▶ [Exercise]: Your answer should consist only of the lines below from the one with "Given: Open the View activity list link" through the one with "Expand the @vue", copied exactly.

======== Data records

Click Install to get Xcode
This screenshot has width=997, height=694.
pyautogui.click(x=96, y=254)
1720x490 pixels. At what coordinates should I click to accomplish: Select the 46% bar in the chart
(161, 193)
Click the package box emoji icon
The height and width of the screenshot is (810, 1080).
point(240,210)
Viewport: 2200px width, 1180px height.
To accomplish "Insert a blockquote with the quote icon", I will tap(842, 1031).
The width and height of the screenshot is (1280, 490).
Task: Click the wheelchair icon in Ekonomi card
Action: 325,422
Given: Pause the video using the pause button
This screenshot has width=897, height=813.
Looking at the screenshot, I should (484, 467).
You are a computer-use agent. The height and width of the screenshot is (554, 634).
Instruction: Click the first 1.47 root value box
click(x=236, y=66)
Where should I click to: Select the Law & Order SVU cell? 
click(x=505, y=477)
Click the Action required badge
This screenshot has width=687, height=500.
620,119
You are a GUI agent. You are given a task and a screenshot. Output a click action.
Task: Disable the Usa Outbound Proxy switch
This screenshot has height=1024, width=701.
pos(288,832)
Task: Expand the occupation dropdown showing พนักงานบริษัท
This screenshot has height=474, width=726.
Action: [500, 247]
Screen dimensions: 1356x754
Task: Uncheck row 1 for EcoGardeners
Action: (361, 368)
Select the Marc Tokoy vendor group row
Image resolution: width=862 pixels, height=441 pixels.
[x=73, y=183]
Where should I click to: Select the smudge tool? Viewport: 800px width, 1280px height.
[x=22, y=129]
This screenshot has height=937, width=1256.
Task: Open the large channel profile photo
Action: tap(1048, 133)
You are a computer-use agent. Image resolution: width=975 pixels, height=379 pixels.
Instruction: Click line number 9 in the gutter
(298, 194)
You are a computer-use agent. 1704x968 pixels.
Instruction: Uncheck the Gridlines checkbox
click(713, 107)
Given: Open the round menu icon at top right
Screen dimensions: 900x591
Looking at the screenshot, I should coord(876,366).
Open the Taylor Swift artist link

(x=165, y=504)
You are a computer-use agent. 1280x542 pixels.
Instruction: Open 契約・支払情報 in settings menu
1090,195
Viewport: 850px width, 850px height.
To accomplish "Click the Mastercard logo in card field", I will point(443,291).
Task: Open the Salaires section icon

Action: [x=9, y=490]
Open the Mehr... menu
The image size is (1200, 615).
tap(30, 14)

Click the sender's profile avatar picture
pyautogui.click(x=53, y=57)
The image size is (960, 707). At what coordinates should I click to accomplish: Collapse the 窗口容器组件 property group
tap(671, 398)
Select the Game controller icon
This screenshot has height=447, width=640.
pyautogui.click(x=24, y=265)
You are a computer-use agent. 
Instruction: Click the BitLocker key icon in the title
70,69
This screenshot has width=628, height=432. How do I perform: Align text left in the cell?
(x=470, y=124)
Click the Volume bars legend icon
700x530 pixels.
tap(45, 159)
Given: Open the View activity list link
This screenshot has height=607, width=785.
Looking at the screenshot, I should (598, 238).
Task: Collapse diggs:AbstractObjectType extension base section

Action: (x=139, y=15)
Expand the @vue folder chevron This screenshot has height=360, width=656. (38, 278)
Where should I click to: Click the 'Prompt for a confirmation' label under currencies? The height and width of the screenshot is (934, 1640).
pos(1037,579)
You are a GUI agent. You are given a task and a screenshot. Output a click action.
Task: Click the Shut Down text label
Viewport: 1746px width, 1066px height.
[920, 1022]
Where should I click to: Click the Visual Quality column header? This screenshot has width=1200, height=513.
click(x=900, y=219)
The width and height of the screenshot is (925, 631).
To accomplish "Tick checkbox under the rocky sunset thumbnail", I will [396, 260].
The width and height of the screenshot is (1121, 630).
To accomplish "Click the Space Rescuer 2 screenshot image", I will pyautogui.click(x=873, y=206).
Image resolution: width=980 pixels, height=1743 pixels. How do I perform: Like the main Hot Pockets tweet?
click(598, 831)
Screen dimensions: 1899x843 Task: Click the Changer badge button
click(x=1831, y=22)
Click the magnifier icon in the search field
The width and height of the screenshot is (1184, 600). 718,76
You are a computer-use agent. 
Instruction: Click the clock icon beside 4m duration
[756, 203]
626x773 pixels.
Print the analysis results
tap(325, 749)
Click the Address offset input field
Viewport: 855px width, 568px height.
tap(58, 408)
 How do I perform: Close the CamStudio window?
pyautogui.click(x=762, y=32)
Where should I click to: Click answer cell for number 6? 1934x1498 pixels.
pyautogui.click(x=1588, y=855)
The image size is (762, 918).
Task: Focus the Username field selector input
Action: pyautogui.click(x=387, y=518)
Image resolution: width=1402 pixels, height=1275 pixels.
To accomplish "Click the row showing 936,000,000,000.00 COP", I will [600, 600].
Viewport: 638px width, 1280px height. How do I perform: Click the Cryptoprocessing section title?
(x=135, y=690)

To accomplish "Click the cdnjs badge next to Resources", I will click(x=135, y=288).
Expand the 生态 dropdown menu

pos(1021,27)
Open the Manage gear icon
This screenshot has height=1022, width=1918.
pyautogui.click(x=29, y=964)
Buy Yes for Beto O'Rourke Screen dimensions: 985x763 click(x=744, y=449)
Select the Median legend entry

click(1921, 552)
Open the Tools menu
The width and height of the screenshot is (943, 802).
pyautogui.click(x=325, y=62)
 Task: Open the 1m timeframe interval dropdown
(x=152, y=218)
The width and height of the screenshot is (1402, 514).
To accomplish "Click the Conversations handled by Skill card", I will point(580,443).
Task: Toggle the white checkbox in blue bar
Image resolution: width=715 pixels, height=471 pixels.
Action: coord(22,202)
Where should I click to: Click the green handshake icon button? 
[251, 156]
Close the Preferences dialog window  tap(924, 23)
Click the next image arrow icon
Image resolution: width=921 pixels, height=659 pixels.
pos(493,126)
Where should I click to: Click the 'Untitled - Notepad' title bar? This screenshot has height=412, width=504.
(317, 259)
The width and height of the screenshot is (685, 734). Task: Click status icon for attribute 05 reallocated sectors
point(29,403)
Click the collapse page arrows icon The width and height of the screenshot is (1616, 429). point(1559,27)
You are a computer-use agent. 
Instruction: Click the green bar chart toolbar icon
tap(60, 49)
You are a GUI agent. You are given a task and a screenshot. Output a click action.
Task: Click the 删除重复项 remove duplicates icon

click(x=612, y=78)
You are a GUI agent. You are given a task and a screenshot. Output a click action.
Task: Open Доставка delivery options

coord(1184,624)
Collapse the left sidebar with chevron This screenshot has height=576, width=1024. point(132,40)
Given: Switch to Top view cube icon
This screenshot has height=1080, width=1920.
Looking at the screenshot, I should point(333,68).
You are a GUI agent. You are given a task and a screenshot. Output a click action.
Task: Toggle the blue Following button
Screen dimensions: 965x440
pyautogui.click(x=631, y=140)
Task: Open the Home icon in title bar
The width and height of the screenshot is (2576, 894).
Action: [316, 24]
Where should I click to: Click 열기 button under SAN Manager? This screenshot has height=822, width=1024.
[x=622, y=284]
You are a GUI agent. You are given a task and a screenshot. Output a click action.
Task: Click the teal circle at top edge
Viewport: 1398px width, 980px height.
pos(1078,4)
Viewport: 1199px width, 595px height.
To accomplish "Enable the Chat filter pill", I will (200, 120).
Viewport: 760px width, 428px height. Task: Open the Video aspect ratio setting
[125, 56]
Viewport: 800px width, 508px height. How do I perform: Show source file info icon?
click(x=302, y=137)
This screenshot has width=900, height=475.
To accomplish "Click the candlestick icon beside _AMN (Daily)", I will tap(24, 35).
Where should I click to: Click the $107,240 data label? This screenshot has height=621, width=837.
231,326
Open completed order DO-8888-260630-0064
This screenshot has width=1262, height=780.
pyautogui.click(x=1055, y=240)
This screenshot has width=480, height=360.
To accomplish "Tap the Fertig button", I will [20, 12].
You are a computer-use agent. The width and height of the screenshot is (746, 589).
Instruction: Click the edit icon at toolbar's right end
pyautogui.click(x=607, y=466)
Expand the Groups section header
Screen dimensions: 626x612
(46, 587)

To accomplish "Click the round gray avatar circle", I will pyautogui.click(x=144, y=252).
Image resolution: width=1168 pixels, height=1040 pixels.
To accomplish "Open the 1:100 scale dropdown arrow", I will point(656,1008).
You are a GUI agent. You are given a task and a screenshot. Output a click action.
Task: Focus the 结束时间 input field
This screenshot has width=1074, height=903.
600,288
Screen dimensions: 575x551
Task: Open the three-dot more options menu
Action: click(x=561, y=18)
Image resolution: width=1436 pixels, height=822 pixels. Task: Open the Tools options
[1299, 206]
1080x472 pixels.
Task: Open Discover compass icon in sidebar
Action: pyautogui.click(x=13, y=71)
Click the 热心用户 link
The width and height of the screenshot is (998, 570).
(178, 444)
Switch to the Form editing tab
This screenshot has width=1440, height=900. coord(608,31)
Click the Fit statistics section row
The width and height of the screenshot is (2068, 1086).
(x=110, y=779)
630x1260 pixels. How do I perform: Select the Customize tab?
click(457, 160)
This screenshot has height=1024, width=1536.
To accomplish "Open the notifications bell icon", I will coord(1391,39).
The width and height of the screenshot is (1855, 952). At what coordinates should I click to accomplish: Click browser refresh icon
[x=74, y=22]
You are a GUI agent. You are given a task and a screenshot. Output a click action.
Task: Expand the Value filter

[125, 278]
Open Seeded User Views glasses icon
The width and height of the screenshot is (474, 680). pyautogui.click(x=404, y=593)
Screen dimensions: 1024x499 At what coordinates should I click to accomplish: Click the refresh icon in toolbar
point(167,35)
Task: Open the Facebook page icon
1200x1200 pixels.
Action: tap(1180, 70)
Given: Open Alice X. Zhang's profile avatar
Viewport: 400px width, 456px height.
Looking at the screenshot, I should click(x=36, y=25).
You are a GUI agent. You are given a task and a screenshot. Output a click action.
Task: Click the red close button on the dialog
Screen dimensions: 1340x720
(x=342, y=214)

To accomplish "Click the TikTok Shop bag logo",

================

▶ [Expected answer]:
Given: Open the View activity list link
This screenshot has height=607, width=785.
Looking at the screenshot, I should (598, 238).
Task: Collapse diggs:AbstractObjectType extension base section

Action: (x=139, y=15)
Expand the @vue folder chevron This screenshot has height=360, width=656. (38, 278)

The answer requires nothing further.